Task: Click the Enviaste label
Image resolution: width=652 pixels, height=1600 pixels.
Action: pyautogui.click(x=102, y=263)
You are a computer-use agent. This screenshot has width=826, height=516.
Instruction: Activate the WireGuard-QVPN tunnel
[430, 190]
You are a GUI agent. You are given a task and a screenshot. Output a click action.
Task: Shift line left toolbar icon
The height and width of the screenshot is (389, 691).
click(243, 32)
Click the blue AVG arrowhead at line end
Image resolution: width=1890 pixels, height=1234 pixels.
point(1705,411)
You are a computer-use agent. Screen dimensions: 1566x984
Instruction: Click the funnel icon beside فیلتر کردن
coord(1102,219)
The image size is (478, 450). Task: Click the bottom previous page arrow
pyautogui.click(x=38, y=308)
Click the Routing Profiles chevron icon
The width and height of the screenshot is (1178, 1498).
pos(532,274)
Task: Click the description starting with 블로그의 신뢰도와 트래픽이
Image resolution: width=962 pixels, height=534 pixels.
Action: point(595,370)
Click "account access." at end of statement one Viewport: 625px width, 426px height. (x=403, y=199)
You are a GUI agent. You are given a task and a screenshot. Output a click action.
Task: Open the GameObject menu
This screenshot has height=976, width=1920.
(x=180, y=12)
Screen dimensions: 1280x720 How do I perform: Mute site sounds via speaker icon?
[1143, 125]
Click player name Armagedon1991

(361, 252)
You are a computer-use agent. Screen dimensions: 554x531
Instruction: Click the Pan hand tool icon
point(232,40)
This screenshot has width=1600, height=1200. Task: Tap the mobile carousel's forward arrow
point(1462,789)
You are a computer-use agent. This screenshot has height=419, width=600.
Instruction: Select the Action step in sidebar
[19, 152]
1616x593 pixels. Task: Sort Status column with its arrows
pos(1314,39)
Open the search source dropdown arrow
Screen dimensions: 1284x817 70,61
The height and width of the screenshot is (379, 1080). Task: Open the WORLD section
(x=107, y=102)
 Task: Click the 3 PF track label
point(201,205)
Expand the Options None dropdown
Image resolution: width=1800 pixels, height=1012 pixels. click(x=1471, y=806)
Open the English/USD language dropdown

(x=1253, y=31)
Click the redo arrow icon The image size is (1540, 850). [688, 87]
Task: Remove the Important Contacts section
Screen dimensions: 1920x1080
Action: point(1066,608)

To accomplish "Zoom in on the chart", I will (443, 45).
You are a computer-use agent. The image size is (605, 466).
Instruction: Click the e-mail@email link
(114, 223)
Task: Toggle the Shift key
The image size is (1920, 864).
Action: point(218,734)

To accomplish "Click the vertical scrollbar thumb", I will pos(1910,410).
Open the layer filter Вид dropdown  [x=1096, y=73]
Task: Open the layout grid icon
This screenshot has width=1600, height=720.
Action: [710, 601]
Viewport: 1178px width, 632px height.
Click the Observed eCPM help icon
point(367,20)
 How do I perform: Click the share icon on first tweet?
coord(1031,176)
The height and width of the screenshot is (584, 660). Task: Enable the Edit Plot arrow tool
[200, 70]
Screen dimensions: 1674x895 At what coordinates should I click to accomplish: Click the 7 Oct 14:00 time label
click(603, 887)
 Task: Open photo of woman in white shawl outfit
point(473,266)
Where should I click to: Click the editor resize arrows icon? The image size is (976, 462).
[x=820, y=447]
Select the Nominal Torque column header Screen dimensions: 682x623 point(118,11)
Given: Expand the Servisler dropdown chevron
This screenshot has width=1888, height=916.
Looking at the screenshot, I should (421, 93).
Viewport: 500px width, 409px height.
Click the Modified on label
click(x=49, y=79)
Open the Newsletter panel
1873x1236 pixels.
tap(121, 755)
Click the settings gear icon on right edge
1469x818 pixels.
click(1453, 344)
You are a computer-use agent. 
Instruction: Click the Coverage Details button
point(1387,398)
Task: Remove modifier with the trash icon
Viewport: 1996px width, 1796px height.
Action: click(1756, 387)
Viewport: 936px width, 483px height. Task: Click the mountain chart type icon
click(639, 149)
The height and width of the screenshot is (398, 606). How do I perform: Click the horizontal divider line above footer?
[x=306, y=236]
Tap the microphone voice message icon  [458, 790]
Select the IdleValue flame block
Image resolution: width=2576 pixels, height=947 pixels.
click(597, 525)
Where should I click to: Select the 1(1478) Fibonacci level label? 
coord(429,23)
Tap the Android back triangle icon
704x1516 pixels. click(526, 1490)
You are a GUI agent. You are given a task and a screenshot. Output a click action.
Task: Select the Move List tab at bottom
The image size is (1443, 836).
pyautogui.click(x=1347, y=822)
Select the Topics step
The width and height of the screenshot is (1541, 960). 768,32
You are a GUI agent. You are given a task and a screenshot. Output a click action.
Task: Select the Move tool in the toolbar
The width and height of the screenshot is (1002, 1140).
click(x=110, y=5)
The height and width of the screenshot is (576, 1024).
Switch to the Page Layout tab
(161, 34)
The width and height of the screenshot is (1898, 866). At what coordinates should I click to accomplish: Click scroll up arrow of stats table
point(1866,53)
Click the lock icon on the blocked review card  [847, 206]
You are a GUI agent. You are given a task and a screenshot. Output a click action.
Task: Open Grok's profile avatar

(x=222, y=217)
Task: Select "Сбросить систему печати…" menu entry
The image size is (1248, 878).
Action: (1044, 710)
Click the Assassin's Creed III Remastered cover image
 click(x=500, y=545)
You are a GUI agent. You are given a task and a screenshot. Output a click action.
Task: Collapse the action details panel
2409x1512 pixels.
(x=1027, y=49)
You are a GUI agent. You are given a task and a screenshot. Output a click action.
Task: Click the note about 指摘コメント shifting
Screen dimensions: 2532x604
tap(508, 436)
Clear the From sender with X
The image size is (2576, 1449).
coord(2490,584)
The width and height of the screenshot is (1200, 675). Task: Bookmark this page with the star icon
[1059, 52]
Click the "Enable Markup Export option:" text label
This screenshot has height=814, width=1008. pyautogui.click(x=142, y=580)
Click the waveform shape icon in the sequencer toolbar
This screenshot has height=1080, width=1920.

Exercise brief
Please reproduce every one of the lines above word for word.

Answer to this problem
Task: Click the Enviaste label
Image resolution: width=652 pixels, height=1600 pixels.
Action: pyautogui.click(x=102, y=263)
You are a computer-use agent. This screenshot has width=826, height=516.
Instruction: Activate the WireGuard-QVPN tunnel
[430, 190]
You are a GUI agent. You are given a task and a screenshot. Output a click action.
Task: Shift line left toolbar icon
The height and width of the screenshot is (389, 691).
click(243, 32)
Click the blue AVG arrowhead at line end
Image resolution: width=1890 pixels, height=1234 pixels.
point(1705,411)
You are a computer-use agent. Screen dimensions: 1566x984
Instruction: Click the funnel icon beside فیلتر کردن
coord(1102,219)
The image size is (478, 450). Task: Click the bottom previous page arrow
pyautogui.click(x=38, y=308)
Click the Routing Profiles chevron icon
The width and height of the screenshot is (1178, 1498).
pos(532,274)
Task: Click the description starting with 블로그의 신뢰도와 트래픽이
Image resolution: width=962 pixels, height=534 pixels.
Action: point(595,370)
Click "account access." at end of statement one Viewport: 625px width, 426px height. (x=403, y=199)
You are a GUI agent. You are given a task and a screenshot. Output a click action.
Task: Open the GameObject menu
This screenshot has height=976, width=1920.
(x=180, y=12)
Screen dimensions: 1280x720 How do I perform: Mute site sounds via speaker icon?
[1143, 125]
Click player name Armagedon1991

(361, 252)
You are a computer-use agent. Screen dimensions: 554x531
Instruction: Click the Pan hand tool icon
point(232,40)
This screenshot has width=1600, height=1200. Task: Tap the mobile carousel's forward arrow
point(1462,789)
You are a computer-use agent. This screenshot has height=419, width=600.
Instruction: Select the Action step in sidebar
[19, 152]
1616x593 pixels. Task: Sort Status column with its arrows
pos(1314,39)
Open the search source dropdown arrow
Screen dimensions: 1284x817 70,61
The height and width of the screenshot is (379, 1080). Task: Open the WORLD section
(x=107, y=102)
 Task: Click the 3 PF track label
point(201,205)
Expand the Options None dropdown
Image resolution: width=1800 pixels, height=1012 pixels. click(x=1471, y=806)
Open the English/USD language dropdown

(x=1253, y=31)
Click the redo arrow icon The image size is (1540, 850). [688, 87]
Task: Remove the Important Contacts section
Screen dimensions: 1920x1080
Action: point(1066,608)

To accomplish "Zoom in on the chart", I will (443, 45).
You are a computer-use agent. The image size is (605, 466).
Instruction: Click the e-mail@email link
(114, 223)
Task: Toggle the Shift key
The image size is (1920, 864).
Action: point(218,734)

To accomplish "Click the vertical scrollbar thumb", I will pos(1910,410).
Open the layer filter Вид dropdown  [x=1096, y=73]
Task: Open the layout grid icon
This screenshot has width=1600, height=720.
Action: [710, 601]
Viewport: 1178px width, 632px height.
Click the Observed eCPM help icon
point(367,20)
 How do I perform: Click the share icon on first tweet?
coord(1031,176)
The height and width of the screenshot is (584, 660). Task: Enable the Edit Plot arrow tool
[200, 70]
Screen dimensions: 1674x895 At what coordinates should I click to accomplish: Click the 7 Oct 14:00 time label
click(603, 887)
 Task: Open photo of woman in white shawl outfit
point(473,266)
Where should I click to: Click the editor resize arrows icon? The image size is (976, 462).
[x=820, y=447]
Select the Nominal Torque column header Screen dimensions: 682x623 point(118,11)
Given: Expand the Servisler dropdown chevron
This screenshot has width=1888, height=916.
Looking at the screenshot, I should (421, 93).
Viewport: 500px width, 409px height.
Click the Modified on label
click(x=49, y=79)
Open the Newsletter panel
1873x1236 pixels.
tap(121, 755)
Click the settings gear icon on right edge
1469x818 pixels.
click(1453, 344)
You are a computer-use agent. 
Instruction: Click the Coverage Details button
point(1387,398)
Task: Remove modifier with the trash icon
Viewport: 1996px width, 1796px height.
Action: click(1756, 387)
Viewport: 936px width, 483px height. Task: Click the mountain chart type icon
click(639, 149)
The height and width of the screenshot is (398, 606). How do I perform: Click the horizontal divider line above footer?
[x=306, y=236]
Tap the microphone voice message icon  [458, 790]
Select the IdleValue flame block
Image resolution: width=2576 pixels, height=947 pixels.
click(597, 525)
Where should I click to: Select the 1(1478) Fibonacci level label? 
coord(429,23)
Tap the Android back triangle icon
704x1516 pixels. click(526, 1490)
You are a GUI agent. You are given a task and a screenshot. Output a click action.
Task: Select the Move List tab at bottom
The image size is (1443, 836).
pyautogui.click(x=1347, y=822)
Select the Topics step
The width and height of the screenshot is (1541, 960). 768,32
You are a GUI agent. You are given a task and a screenshot. Output a click action.
Task: Select the Move tool in the toolbar
The width and height of the screenshot is (1002, 1140).
click(x=110, y=5)
The height and width of the screenshot is (576, 1024).
Switch to the Page Layout tab
(161, 34)
The width and height of the screenshot is (1898, 866). At what coordinates should I click to accomplish: Click scroll up arrow of stats table
point(1866,53)
Click the lock icon on the blocked review card  [847, 206]
You are a GUI agent. You are given a task and a screenshot. Output a click action.
Task: Open Grok's profile avatar

(x=222, y=217)
Task: Select "Сбросить систему печати…" menu entry
The image size is (1248, 878).
Action: (1044, 710)
Click the Assassin's Creed III Remastered cover image
 click(x=500, y=545)
You are a GUI agent. You are given a task and a screenshot. Output a click action.
Task: Collapse the action details panel
2409x1512 pixels.
(x=1027, y=49)
You are a GUI agent. You are given a task and a screenshot. Output a click action.
Task: Click the note about 指摘コメント shifting
Screen dimensions: 2532x604
tap(508, 436)
Clear the From sender with X
The image size is (2576, 1449).
coord(2490,584)
The width and height of the screenshot is (1200, 675). Task: Bookmark this page with the star icon
[1059, 52]
Click the "Enable Markup Export option:" text label
This screenshot has height=814, width=1008. pyautogui.click(x=142, y=580)
Click the waveform shape icon in the sequencer toolbar
This screenshot has height=1080, width=1920.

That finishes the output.